Growing Pains is the eighth studio album by American singer-songwriter Mary J. Blige. An R&B album that was released on December 18, 2007, by Geffen Records, it debuted at number 2 on the Billboard 200, selling 629,000 copies in its first week, and reached number one in January 2008. Growing Pains was ranked number 29 on Rolling Stones list of the Top 50 Albums of 2007 and was eventually certified Platinum by RIAA.
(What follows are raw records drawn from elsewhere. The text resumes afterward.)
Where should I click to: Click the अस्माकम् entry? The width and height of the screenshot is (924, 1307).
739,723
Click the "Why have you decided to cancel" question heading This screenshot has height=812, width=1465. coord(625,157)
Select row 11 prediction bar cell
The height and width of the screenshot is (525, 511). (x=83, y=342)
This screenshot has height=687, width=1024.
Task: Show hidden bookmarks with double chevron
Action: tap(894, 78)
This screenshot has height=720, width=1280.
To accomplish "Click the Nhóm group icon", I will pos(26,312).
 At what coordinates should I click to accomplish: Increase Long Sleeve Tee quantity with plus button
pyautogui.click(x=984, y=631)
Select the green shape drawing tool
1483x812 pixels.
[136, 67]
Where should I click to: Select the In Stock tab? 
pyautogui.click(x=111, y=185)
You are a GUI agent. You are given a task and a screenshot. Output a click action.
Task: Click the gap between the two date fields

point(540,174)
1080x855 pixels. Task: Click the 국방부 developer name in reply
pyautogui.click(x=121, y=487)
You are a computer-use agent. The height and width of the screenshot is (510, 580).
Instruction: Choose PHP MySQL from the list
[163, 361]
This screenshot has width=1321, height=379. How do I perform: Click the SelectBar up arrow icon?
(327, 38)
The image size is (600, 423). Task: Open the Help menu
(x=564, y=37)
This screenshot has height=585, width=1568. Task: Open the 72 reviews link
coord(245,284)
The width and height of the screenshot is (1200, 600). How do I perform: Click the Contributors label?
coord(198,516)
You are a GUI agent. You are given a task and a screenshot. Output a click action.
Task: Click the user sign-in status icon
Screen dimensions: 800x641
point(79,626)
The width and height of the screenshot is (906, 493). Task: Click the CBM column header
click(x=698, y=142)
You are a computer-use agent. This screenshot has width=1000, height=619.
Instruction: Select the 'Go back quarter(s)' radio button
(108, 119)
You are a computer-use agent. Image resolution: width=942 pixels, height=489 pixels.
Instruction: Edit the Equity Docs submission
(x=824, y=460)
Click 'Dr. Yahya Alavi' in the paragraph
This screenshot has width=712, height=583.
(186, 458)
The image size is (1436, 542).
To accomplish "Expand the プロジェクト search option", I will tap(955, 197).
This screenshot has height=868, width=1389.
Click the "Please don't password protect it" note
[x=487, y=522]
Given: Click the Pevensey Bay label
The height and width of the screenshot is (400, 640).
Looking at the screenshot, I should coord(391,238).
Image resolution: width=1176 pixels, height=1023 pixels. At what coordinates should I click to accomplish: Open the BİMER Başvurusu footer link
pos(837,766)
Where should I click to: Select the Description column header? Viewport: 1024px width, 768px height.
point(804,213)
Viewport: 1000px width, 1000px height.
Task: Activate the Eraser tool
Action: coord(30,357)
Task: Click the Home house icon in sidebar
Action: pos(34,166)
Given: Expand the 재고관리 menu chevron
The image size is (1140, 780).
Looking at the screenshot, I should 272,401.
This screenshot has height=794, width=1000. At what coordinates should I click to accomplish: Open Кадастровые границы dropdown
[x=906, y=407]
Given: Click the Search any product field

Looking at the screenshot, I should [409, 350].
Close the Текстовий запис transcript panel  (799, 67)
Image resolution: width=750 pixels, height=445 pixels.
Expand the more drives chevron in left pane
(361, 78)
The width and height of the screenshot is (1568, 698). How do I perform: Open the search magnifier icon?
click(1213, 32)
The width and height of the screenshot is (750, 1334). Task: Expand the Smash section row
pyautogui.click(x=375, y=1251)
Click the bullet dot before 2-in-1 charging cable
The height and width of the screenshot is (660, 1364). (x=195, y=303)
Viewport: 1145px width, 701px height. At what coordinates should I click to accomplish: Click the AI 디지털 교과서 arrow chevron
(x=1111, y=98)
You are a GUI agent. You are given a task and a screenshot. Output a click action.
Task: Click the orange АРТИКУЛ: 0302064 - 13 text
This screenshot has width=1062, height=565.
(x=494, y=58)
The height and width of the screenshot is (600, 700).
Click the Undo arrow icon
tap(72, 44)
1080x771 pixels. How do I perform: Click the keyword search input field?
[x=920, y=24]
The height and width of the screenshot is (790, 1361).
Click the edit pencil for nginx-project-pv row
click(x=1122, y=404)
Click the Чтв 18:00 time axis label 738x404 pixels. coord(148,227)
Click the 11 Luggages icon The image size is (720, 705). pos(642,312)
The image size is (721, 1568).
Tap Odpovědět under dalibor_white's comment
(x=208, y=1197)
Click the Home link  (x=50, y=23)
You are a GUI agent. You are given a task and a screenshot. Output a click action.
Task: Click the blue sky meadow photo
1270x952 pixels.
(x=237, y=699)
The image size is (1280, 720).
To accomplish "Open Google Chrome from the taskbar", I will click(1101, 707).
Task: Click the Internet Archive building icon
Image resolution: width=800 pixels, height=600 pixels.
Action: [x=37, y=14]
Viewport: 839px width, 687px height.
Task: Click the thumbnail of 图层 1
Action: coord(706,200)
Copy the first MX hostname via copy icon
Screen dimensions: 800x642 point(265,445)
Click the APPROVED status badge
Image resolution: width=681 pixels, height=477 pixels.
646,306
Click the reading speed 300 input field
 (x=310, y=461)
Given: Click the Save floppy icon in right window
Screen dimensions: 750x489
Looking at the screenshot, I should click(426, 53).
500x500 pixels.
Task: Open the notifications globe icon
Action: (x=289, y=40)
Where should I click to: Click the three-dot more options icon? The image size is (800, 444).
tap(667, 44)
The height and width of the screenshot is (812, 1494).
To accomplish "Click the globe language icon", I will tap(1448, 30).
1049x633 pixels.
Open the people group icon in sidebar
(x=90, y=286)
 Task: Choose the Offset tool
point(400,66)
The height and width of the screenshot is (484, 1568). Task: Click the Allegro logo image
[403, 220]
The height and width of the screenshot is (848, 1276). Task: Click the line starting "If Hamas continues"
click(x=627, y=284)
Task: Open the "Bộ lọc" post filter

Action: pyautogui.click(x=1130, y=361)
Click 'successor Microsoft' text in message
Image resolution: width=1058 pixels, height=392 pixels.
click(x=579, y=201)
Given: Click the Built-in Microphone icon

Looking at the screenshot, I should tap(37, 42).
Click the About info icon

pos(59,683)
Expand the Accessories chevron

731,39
"Work That"  was released as the second single on December 18, 2007, and managed to peak inside the top 20 of the Billboard Hot R&B/Hip-Hop Songs and number 65 in the Billboard Hot 100. The third official single, "Stay Down" reached the top 40 R&B charts, and was chosen in favor of "Hurt Again", which was originally the third single, but eventually was only a radio single by receiving airplay in Spring 2008. Growing Pains was awarded the Best Contemporary R&B Album at the 51st Grammy Awards in February 2009.

Background
In an interview for Blues & Soul, Blige explained the significance of the album's title, stating:

Singles
"Just Fine" was released as the album's lead single on October 2, 2007. It was the only single from the album which was released in multiple formats. The song peaked at number 22 on the Billboard Hot 100 and number 3 on the U.S. Hot R&B/Hip-Hop Songs chart. In the UK, the song performed well, peaking at number 16 on the official chart. "Work That" was released as the album's second single on December 18, 2007. The single charted from digital downloads when the album was released, and eventually peaked at number 65 on the Billboard Hot 100, but did become a top 20 hit on the Hot R&B/Hip-Hop Songs. The song "Hurt Again" was intended to be released as the official third single from Growing Pains, but at the last minute was changed in the favor of "Stay Down". Between the loss of momentum from the album's first and second single and lack of promotion for the single, "Stay Down" did not chart on the Billboard Hot 100 chart; it peaked at number 14 on the Billboard Hot R&B/Hip-Hop Singles chart.

Critical reception

Growing Pains received positive reviews from most music critics. At Metacritic, which assigns a normalized rating out of 100 to reviews from mainstream critics, the album received an average score of 77, based on 17 reviews, which indicates "generally favorable reviews". Allmusic editor Marisa Brown gave it four out of five stars and called it "a mature, polished, and utterly professional set of well-crafted songs", noting that "the album takes an even greater step toward pop". Alex Macpherson of The Guardian complimented its themes of Blige's "past and present", while citing the track "Roses" as "one of the best songs of her career". NME commented that it "finds Blige on chirpier form". Michael Arceneaux of PopMatters complimented Blige's "cheerful demeanor" on the album and called it "a good addition to the Mary J. Blige catalogue". USA Todays Edna Gundersen wrote that "Her vulnerability and vocal prowess are undeniable, and resistance melts away as her voice [...] commands and communicates with startling clarity". Steven Hyden of The A.V. Club commended Blige for "reaching beyond the relative stability of her personal life and playing up the vulnerable everywoman persona that's long resonated with her female fanbase". BBC Online's Talia Kraines commended Blige for "keeping it real" and complimented her "empowering emotion".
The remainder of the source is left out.